■ **DOCUMENT SOURCE**:
..........

Sœur Solange Sia, religieuse ivoirienne saluant le Pape lors du Synode sur la Synodalité au Vatican Sœur Solange Sia, religieuse ivoirienne saluant le Pape lors du Synode sur la Synodalité au Vatican 

Sœur Sia: «Il nous faut questionner la place de la femme dans l’Église»

L’écoute, l’accompagnement des femmes et le diaconat de la femme dans l’Église, sont des points sur lesquels est revenue sœur Solange Sia, religieuse et théologienne ivoirienne, au terme de la première session du Synode sur la Synodalité dimanche 29 octobre 2023. Dans un entretien accordé à Radio Vatican-Vatican News, la religieuse estime qu’il faut être à l’écoute des expériences des femmes au niveau de l'Église et dans le monde pour questionner davantage la place des femmes dans l'Église.

Entretien réalisé par Françoise Niamien - Cité du Vatican

La première session de l’Assemblée générale du Synode sur la Synodalité s’est tenue du 4 au 29 octobre 2023 au Vatican. Elle s’est conclue par un rapport de synthèse de quarante pages portant sur plusieurs sujets tels que le rôle des laïcs, le ministère des évêques, le sacerdoce et le diaconat, l'importance des pauvres et des migrants, la mission numérique, l'œcuménisme ou les abus.
Pour la religieuse ivoirienne, ce rapport, qui aborde également l’accompagnement des femmes et la question du diaconat des femmes dans l’Église, est le fruit de l’écoute et de la découverte des réalités des Églises.

Quelle est l’impression générale qui se dégage au terme de la première session de la 16e Assemblée du synode des évêques?

Pour avoir suivi ce processus au niveau continental, cette première session était pour moi un moment de partage de toutes ces expériences déjà vécues à la base avec d'autres dans la diversité des continents qui étaient représentés. Et j'avoue que cette rencontre a été pour moi un grand moment d’échanges, de formation et de découverte, une très grande richesse.
Je me réjouis vraiment de cette expérience d'Église, parce que le synode sur la synodalisé a été pour nous un moment pour nous écouter, d’écouter les autres églises, d'écouter la joie, les peines des autres églises, d'Afrique mais aussi celles d'ailleurs.

 

Que vous inspire le rapport de synthèse de la première partie de cette Assemblée synodale?

La synthèse de la première session de ce synode, qui a commencé depuis 2021 et qui prendra fin en 2024, me permet de réaliser la réalité de notre Église à travers le monde. Dans la méthodologie de la synodalité, nous avons été très attentifs et très attentives à ce qui se passe dans nos Églises, à la vie, au dynamisme, à la mission de toutes ces Églises qui étaient présentes. Que vous soyez d’Asie, des Amériques, de l'Europe, ou encore de l'Afrique, je crois que cette synthèse récapitule cette expérience de l'écoute que ce synode a voulu nous faire vivre.

Alors, le rapport de synthèse n'est que le résultat de cette écoute très patiente parfois. La méthodologie du synode nous a permis de prendre réellement et effectivement le temps de nous écouter et de découvrir les réalités des autres Églises.

..........

■ **LES DONNÉES**:

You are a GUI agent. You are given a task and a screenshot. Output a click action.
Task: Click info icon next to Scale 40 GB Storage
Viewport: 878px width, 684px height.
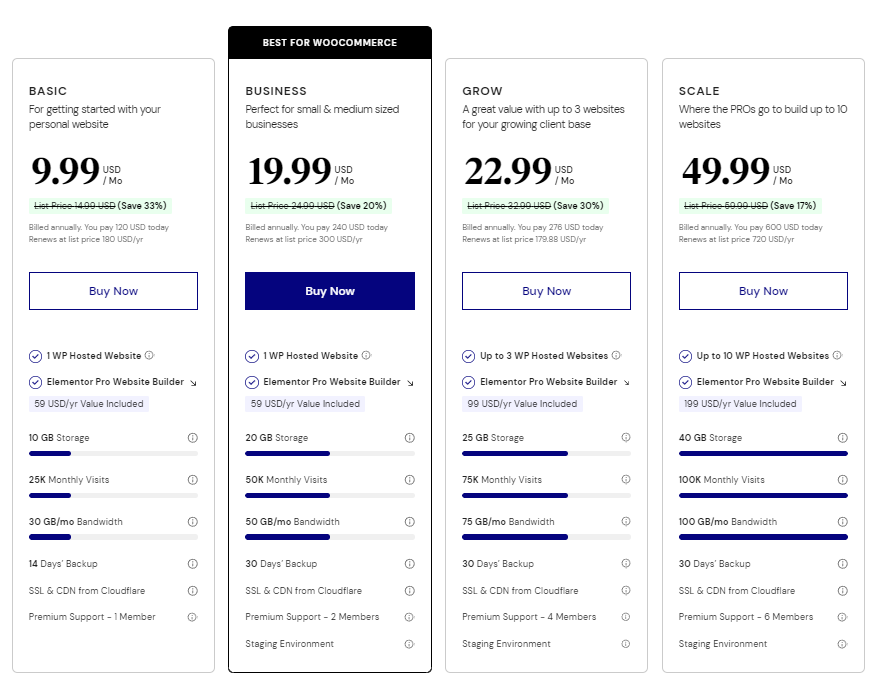842,438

..........

■ **TÂCHES À RÉALISER**:
(1) D'après l'entretien, à quelles dates s'est tenue la première session de l'Assemblée générale du Synode sur la Synodalité ?
(2) Recopiez sans la modifier la partie de l'entretien qui commence par « Pour avoir suivi » et se termine par « cette Assemblée synodale? ».

■ **RÉPONSES**:
(1) Du 4 au 29 octobre 2023.

(2)
Pour avoir suivi ce processus au niveau continental, cette première session était pour moi un moment de partage de toutes ces expériences déjà vécues à la base avec d'autres dans la diversité des continents qui étaient représentés. Et j'avoue que cette rencontre a été pour moi un grand moment d’échanges, de formation et de découverte, une très grande richesse.
Je me réjouis vraiment de cette expérience d'Église, parce que le synode sur la synodalisé a été pour nous un moment pour nous écouter, d’écouter les autres églises, d'écouter la joie, les peines des autres églises, d'Afrique mais aussi celles d'ailleurs.

 

Que vous inspire le rapport de synthèse de la première partie de cette Assemblée synodale?